Zoredache is right: the overloading of stdin is a problem.  It might help if you separated the data streams by changing the quoted remote command (after the xx) to something like

"exec 4<&0; echo password123 | sudo -S tar --directory=test -xvzf - <&4"

This should take the stdin to the remote command –– which is the stdin to the ssh; i.e., the output from gzip –– and shuffle it over to file descriptor 4.  Then you echo the password and pipe it into sudo –S, and then run the tar with input from file descriptor 4, which is the saved data stream (the output from gzip).

OK, that probably won’t work, because sudo and tar are too tightly coupled.  So, instead, try

"exec 4<&0; echo password123 | sudo -S sh –c \"tar --directory=test -xvzf - <&4\""

That should provide the extra layer of separation between sudo and tar to allow sudo to read the password and tar to read the output from gzip.

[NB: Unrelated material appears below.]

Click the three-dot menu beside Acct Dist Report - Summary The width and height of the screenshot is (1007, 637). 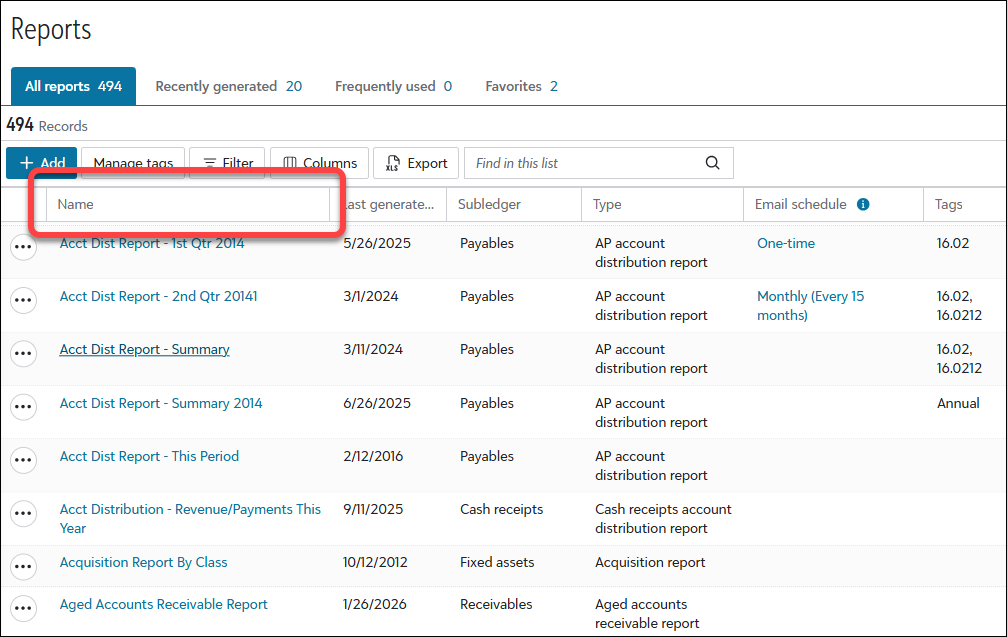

OK, it comes back to me that the file descriptors numbered 3 and higher in the shell are not really the file descriptors with those numbers; they are just arbitrary identifiers used within the shell.  So they don’t transfer from one shell instance to another.  So let’s give the crank another turn, and try

'myfifo=/tmp/myfifo.$$; mkfifo "$myfifo"; cat > "$myfifo"& sleep 1; echo password123 | sudo -S sh –c "tar --directory=test -xvzf - < \"$myfifo\""; rm "$myfifo"'

I put the entire remote command into single quotes so none of the dollar signs would be interpreted locally.  I may have quoted more than I really needed to.  The sleep 1 is to decrease the probability of a race condition where the tar starts reading from the FIFO before the cat starts writing to it.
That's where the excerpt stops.